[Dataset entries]
■ ■ ■
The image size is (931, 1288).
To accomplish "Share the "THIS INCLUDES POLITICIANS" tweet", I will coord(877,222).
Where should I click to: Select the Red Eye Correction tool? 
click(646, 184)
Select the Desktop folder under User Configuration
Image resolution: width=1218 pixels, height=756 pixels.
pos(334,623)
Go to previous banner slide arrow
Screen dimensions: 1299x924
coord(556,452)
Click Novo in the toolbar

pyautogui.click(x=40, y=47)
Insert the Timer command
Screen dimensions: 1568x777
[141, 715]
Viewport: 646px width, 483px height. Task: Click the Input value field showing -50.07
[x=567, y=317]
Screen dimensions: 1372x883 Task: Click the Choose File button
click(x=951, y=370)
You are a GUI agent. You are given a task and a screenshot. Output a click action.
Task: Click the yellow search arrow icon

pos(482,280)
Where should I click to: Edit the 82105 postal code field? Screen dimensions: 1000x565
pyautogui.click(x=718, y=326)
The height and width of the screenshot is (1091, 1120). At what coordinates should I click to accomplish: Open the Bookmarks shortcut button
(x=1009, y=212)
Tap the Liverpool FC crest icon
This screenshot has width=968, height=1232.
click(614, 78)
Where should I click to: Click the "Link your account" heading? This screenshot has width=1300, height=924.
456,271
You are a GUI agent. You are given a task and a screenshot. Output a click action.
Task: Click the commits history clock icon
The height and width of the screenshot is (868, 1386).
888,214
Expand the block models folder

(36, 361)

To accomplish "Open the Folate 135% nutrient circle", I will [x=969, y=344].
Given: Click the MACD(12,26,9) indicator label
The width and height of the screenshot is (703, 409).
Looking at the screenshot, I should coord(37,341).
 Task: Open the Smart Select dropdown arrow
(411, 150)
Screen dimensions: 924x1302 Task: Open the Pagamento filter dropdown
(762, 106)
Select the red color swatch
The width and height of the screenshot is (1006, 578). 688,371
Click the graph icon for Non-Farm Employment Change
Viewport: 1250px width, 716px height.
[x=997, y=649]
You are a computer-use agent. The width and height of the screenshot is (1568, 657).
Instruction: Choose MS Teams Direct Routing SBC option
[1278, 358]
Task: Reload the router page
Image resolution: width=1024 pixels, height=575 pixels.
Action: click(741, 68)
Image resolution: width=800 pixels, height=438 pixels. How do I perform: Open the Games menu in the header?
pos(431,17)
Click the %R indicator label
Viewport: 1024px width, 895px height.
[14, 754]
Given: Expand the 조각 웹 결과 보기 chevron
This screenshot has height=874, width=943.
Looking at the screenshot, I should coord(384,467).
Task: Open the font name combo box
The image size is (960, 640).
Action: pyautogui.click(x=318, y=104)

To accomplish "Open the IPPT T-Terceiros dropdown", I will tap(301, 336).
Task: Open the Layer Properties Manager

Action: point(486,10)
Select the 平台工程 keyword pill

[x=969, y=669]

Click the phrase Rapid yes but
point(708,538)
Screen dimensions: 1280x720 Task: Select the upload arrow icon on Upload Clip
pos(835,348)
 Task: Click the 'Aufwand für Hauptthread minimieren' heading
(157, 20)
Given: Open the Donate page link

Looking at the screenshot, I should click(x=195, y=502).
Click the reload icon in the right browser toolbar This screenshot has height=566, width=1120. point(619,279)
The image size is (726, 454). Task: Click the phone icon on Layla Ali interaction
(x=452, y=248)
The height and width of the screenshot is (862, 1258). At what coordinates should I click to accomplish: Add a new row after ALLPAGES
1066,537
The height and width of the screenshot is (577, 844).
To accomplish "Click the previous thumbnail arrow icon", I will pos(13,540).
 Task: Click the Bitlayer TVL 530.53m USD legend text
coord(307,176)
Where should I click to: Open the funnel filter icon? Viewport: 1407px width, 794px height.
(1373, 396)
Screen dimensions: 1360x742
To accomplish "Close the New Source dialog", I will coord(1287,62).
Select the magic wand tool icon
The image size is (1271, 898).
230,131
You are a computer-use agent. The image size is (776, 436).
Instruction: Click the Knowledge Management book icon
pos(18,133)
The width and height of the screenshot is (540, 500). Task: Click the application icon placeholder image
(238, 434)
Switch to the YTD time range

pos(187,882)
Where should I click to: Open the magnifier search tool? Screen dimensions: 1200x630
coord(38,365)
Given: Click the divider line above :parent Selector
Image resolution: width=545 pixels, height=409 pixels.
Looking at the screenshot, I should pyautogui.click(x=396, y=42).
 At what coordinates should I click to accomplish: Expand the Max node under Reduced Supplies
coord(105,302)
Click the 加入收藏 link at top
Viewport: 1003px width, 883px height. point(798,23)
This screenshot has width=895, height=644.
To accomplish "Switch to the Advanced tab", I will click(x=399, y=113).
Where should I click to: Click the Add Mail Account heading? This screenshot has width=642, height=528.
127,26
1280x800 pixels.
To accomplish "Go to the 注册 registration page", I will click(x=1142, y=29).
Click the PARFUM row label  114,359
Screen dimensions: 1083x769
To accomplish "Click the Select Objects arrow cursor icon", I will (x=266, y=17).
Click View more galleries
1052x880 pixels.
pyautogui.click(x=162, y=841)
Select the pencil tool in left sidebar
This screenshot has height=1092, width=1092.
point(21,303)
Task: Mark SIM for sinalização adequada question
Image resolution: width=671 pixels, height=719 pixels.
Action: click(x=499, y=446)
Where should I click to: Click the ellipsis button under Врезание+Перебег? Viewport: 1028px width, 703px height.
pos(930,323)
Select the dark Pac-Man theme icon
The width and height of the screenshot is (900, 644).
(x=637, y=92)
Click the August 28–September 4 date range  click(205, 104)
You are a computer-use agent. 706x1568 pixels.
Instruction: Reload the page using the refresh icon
■ ■ ■
Exercise directions:
The word is "label". Copy every line above where it appears.

Written answer:
Given: Click the MACD(12,26,9) indicator label
Click the %R indicator label
Click the PARFUM row label  114,359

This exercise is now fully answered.